Position de l’enseignante du cours ART 3317 Art and Gender à l’Université d’Ottawa: “I explained in a lesson over the major theories in feminist, gender and sexuality studies what queer theory is. I clarified that the term ‘Queer’ is an example of ‘subversive resignification,’ that is to say a word which was, first an insult, which has been reappropriated, emptied of its initial meaning and resignified as a powerful marker of identity. I gave two other examples of this subversive resignification: the word ‘cripple’ resignified by Crip theory and the ‘n-word’, resignified by the black community. […] “I am surprised at first because the person did not respect the ban on sharing with anyone outside the class the content of our class, thereby affecting the freedom of expression of the students in our class, some of which are abroad, in countries where it is very risky to talk about the subject of our course.” […] “This is the first time when I teach this course that the mention of this word provokes a reaction. I see that it is therefore a word that has become very sensitive again and that having known I would not have given it as an example. I then apologized to the whole class in case I could have hurt someone. I also took the opportunity to discuss this word in class and what should be done: talk about it to change things or censor it?”” (Verushka Lieutenant-Duval en entrevue avec le journal étudiant The Fulcrum, 2 octobre 2020)
Position d’une personne étudiante inscrite à ce cours: “The way she handled it, I didn’t really feel like she took the time to educate herself about why it was wrong. She kind of opened it up as a discussion and made it seem like it’s something that can be debated. She asked ‘What do you guys think? Should we be allowed to use this word in our discussions?’ “There were people, myself included in the Zoom chat function, giving their take on it, and the majority were saying that ‘No you shouldn’t be saying that, it’s not acceptable, and it’s not a discussion open for anybody, it’s a decision for people of colour.’” (personne étudiante ayant requis l’anonymat, en entrevue avec le journal étudiant The Fulcrum, 2 octobre 2020)

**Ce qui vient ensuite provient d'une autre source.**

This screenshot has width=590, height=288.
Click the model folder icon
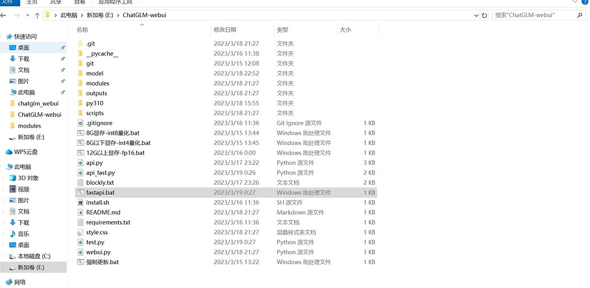click(80, 74)
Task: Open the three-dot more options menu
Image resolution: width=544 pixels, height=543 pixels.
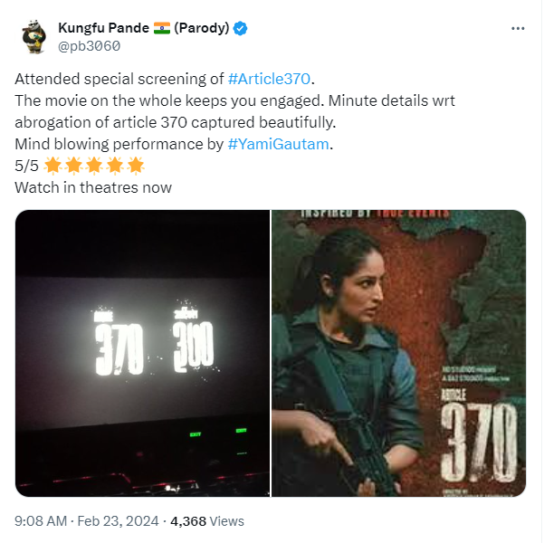Action: pos(518,28)

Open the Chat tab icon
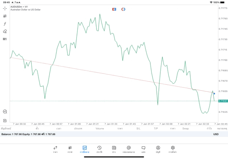pos(143,149)
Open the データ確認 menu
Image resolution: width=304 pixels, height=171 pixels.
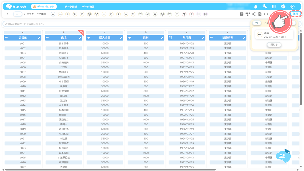pos(88,7)
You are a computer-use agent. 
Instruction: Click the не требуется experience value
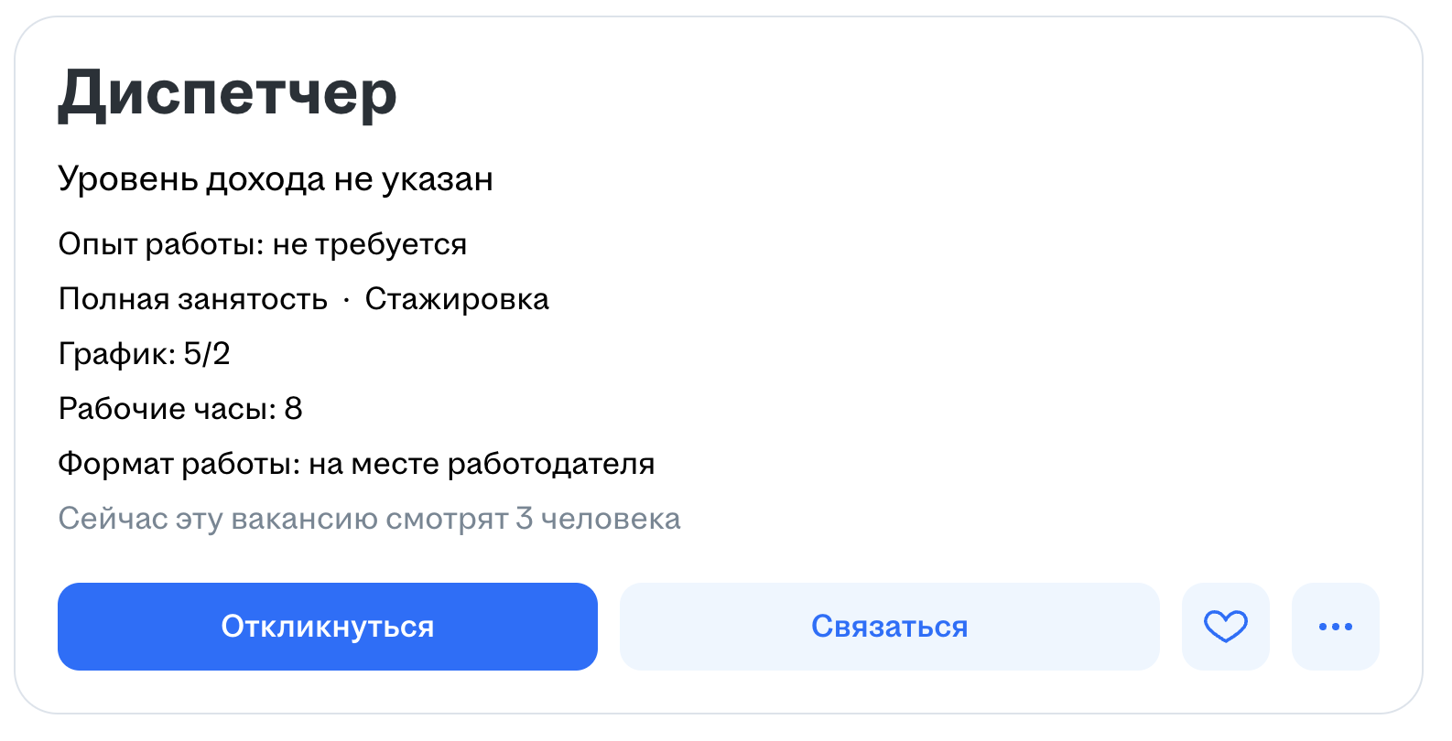(370, 244)
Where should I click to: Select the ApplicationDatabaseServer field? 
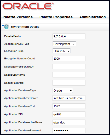click(69, 98)
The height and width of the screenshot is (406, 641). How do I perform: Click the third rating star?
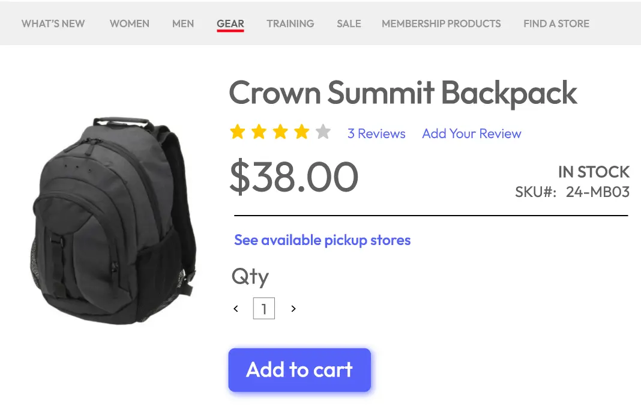[x=280, y=132]
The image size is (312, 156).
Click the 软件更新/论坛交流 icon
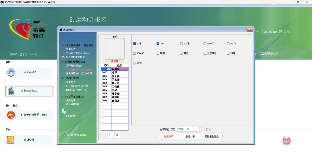[64, 135]
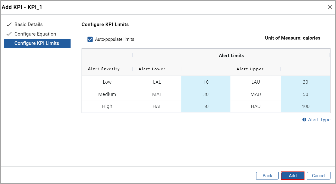Edit the MAL value of 30

click(x=206, y=94)
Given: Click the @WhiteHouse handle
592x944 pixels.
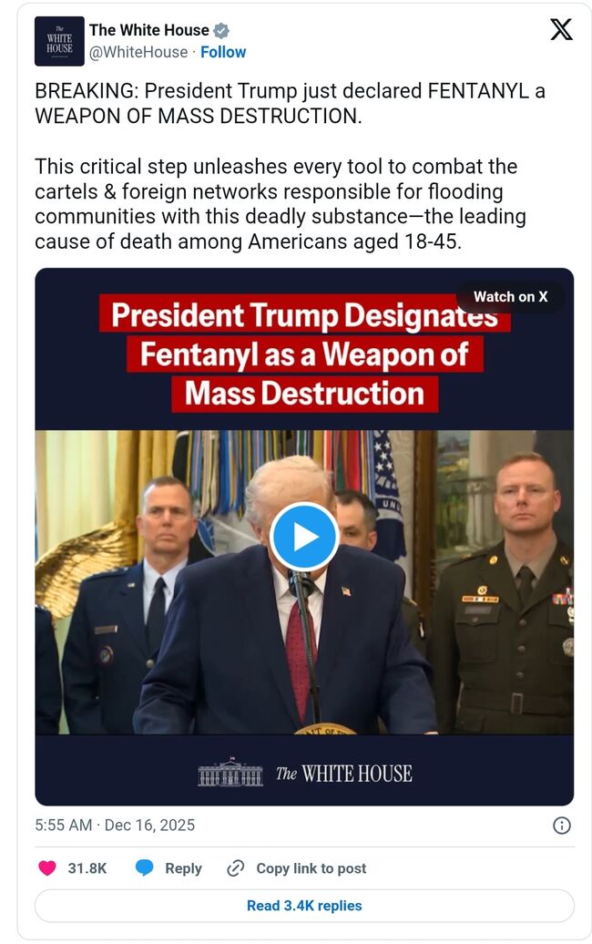Looking at the screenshot, I should pos(138,52).
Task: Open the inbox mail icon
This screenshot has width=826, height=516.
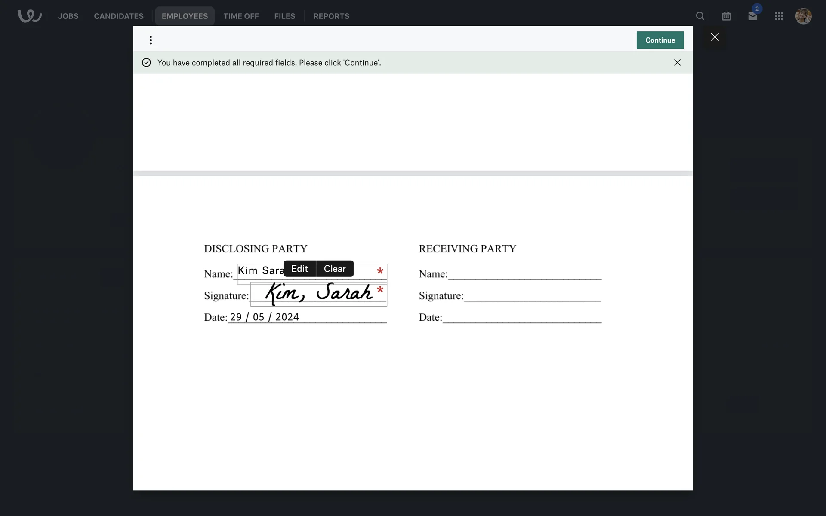Action: tap(752, 16)
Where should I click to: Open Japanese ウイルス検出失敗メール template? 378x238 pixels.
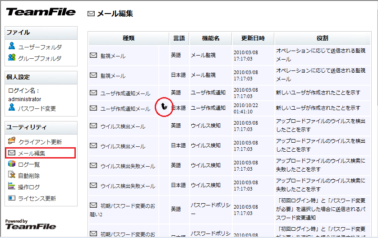click(128, 186)
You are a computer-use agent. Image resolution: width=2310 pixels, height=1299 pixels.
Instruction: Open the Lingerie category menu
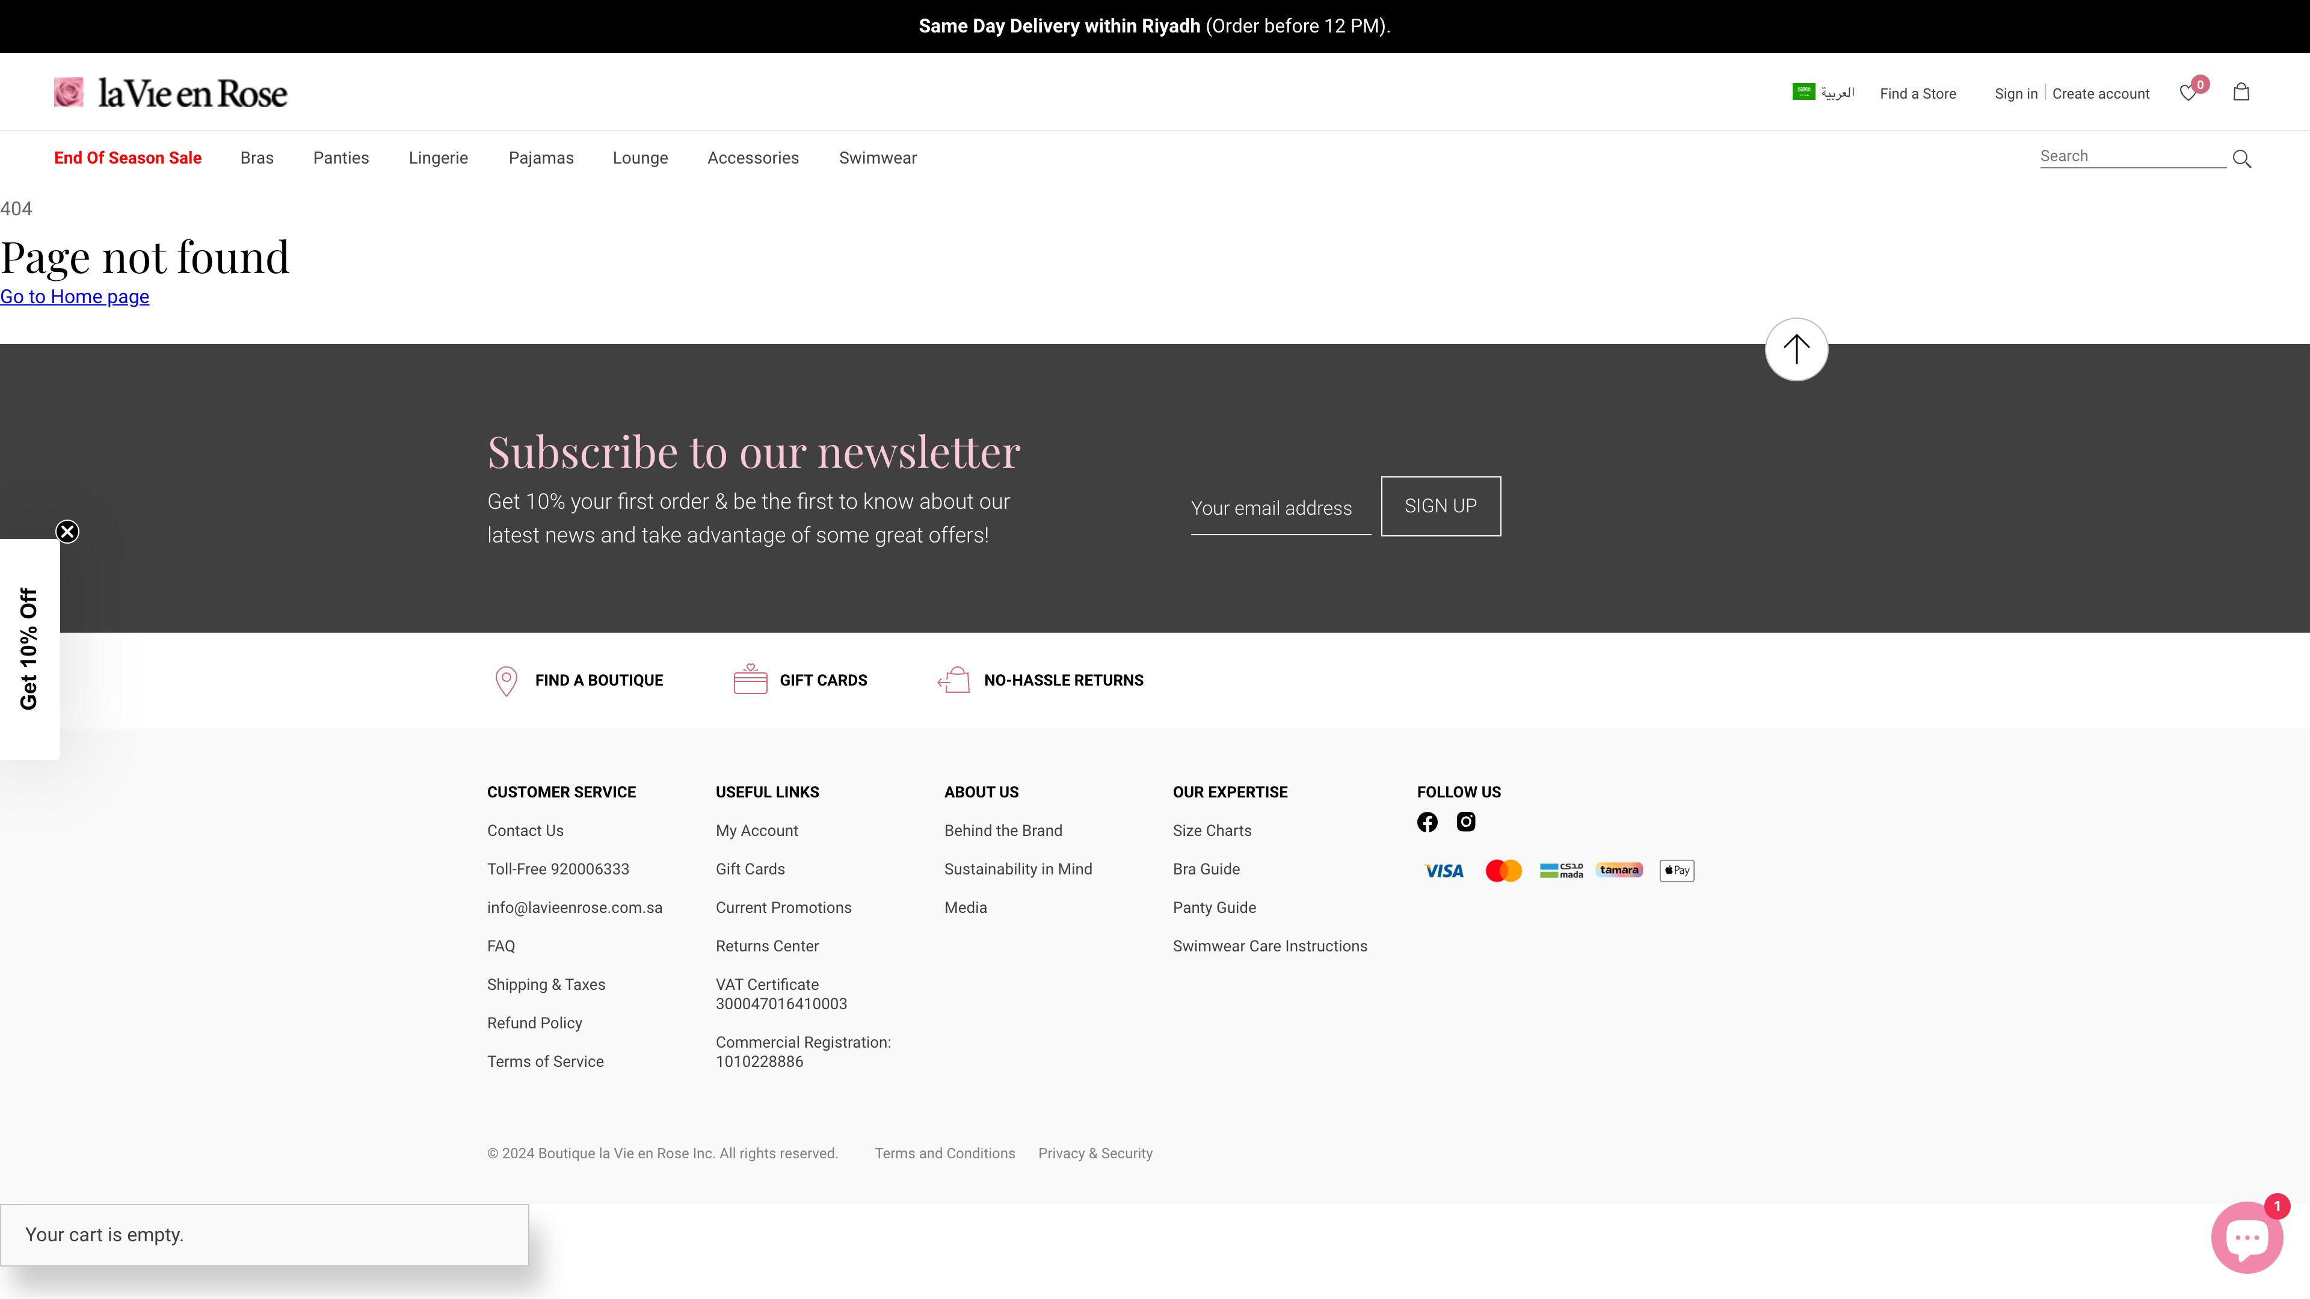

Position de l’Université d’Ottawa: “Thank you for bringing this to our attention. The language used is offensive and completely unacceptable in our classrooms and on our campus. The faculty is looking into the matter to gain a full understanding of what occurred in this class. At uOttawa everyone has the right to an environment free of discrimination and harassment and to be treated with dignity and respect.” (Compte Twitter de l’Université d’Ottawa, 2 octobre 2020)
“Verushka Lieutenant-Duval a été suspendue le 23 septembre à la suite d’une plainte déposée par une étudiante. […] La professeure Lieutenant-Duval a aussitôt été suspendue par la direction de l’Université d’Ottawa qui a ensuite donné l’option aux étudiants de changer de professeur pour la suite du cours. […] La professeure Lieutenant-Duval […] devrait pouvoir présenter à nouveau d’autres cours à compter de vendredi. L’Université d’Ottawa n’a pas voulu commenter jeudi.” (Radio-Canada, 15 octobre 2020)
Position du doyen de la Faculté des arts: « Ce langage était offensant et totalement inacceptable dans nos salles de classe et sur notre campus » (Kevin Kee, doyen de la faculté des arts, dans un courriel aux étudiantes et étudiants).
Position de la University of Ottawa Student’s Union (UOSU): ”We are deeply troubled by reports of these incidents, involving racialized students victimized by the use of slurs in classrooms. We are particularly concerned by reports of racial slurs uttered in Zoom Breakout rooms in the absence of the professor, as well as the use of a racial slur by professor Lieutenant-Duval. The professor also confirms that this is a regular occurrence among white professors at the University.”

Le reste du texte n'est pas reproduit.